Мой второй пример взят из скандинавской мифологии. Бальдр — самый лучший из всех богов, без единого изъяна, исполненный всяческих достоинств, не способный к насилию. Тревожные сны сообщают ему, что над ним нависла угроза смерти. Он делится своей тревогой с асами — своими товарищами, которые решают «предохранить Бальдра от любой опасности». Ради этого Фригг, его мать, «берет клятву у всех одушевленных и неодушевленных существ — огня, воды, металлов, камней, земли, деревьей, болезней, четвероногих, птиц, змей <…> — не причинять Бальдру зла.
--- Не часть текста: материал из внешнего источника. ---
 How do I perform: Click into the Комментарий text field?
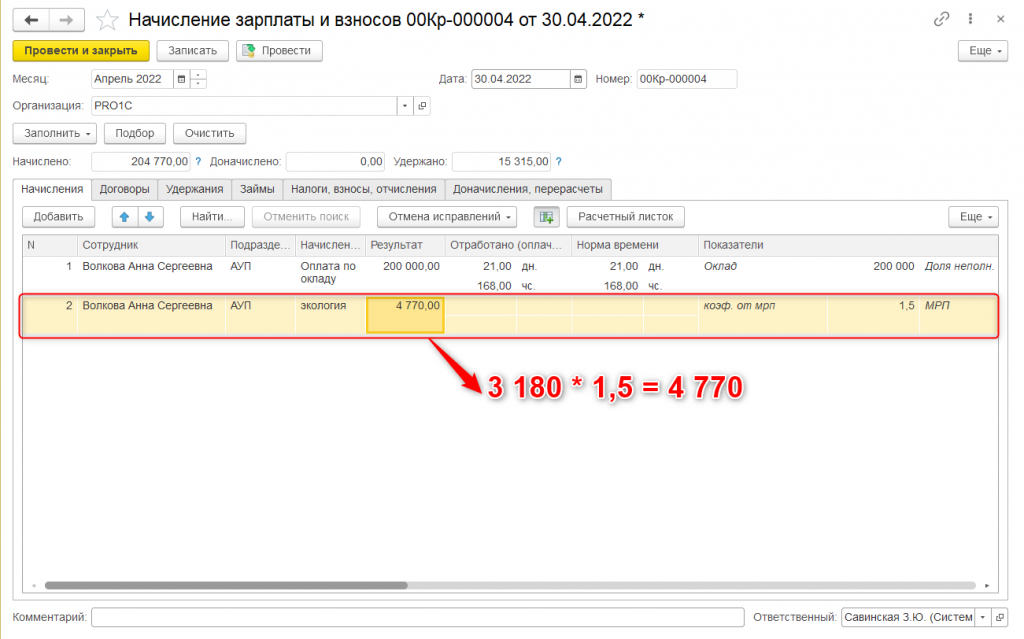point(417,617)
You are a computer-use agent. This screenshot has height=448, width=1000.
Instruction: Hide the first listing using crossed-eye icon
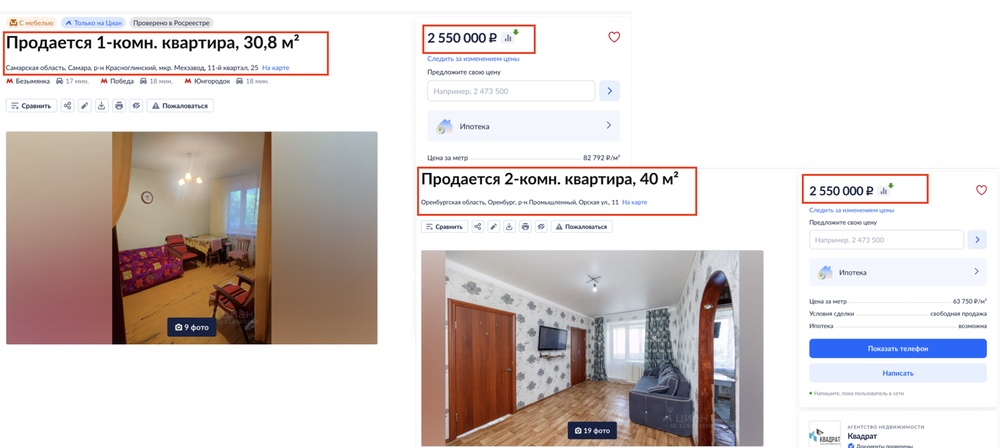(136, 106)
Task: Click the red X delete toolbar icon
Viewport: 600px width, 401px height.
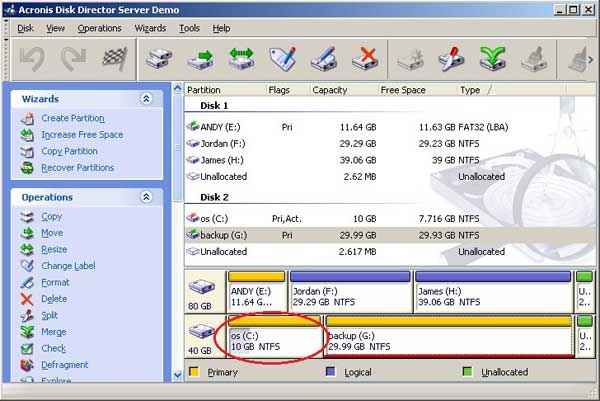Action: click(369, 58)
Застрахованный таким образом Бальдр вместе с асами на тинге играет в удивительную игру: асы мечут в Бальдура разные предметы, бьют его мечами, но никто его не ранит». Процитированный пересказ взят из книги Жоржа Дюмезиля «Миф и эпос»[28]. Легко понять, почему выдающийся ученый называет удивительной игру, в которую играют асы. Несколько позже для той же божественной игры он использует два других эпитета — «зрелищная» и «показная». Таким образом он пробуждает наше любопытство, но ничего не делает, чтобы его удовлетворить. Чем же нас удивляет подобное зрелище в мифе? Идет ли речь об исключительной сцене или, напротив, о сцене совершенно обычной, вполне банальной, но наделенной необычным значением? Эта игра действительно кажется показной, но мы бы не решились так ее назвать, если бы за ней не маячило нечто иное — иная сцена, которая обычно нисколько не скрывается и очень хорошо известна всем исследователям мифологии, пусть они этого и не осознают, пусть они ее и не упоминают, по крайней мере впрямую. Называя игру асов показной и не объясняя, что имеется в виду, Ж. Дюмезиль, видимо, и говорит об этой иной сцене, но говорит косвенным образом. Речь идет, разумеется, о коллективном убийстве. Если бы Бальдр не был неуязвим, он, разумеется, не уцелел бы после того, что с ним сделали асы, — произошло бы то самое событие, которого боится и сам бог, и все асы вместе с ним. Бальдр погиб бы, пав жертвой коллективного убийства подобно множеству других божеств. Миф о Бальдре ничем не отличался бы от бесчисленных мифов, главная драма которых заключается в коллективном убийстве.

Отнюдь не сообщая нам чего-то действительно оригинального и неожиданного, сцена из этого мифа нас удивляет, игра асов кажется нам странной, потому что она похожа как две капли воды на самую расхожую, самую избитую сцену любой мифологии — на коллективное убийство. Уговор о неуязвимости Бальдра просто превратил сцену убийства в безобидную игру.

Но, может быть, дело в простом совпадении, в случайном сходстве? Из последующего мы увидим, что это совсем не так. Чтобы понять, что наш миф состоит в тесном родстве с мифами, рассказывающими о коллективном убийстве, нужно пойти до конца и констатировать, что игра асов, в принципе безобидная, в конечном счете приводит к тем же последствиям, как если бы все происходило «по-настоящему». Бальдр падает, пораженный насмерть одним из тех богов, которые по всей видимости ведут себя так, словно намереваются его убить, но за которыми миф этого намерения не признает — а по каким причинам не признает, это, может быть, мы сумеем выяснить.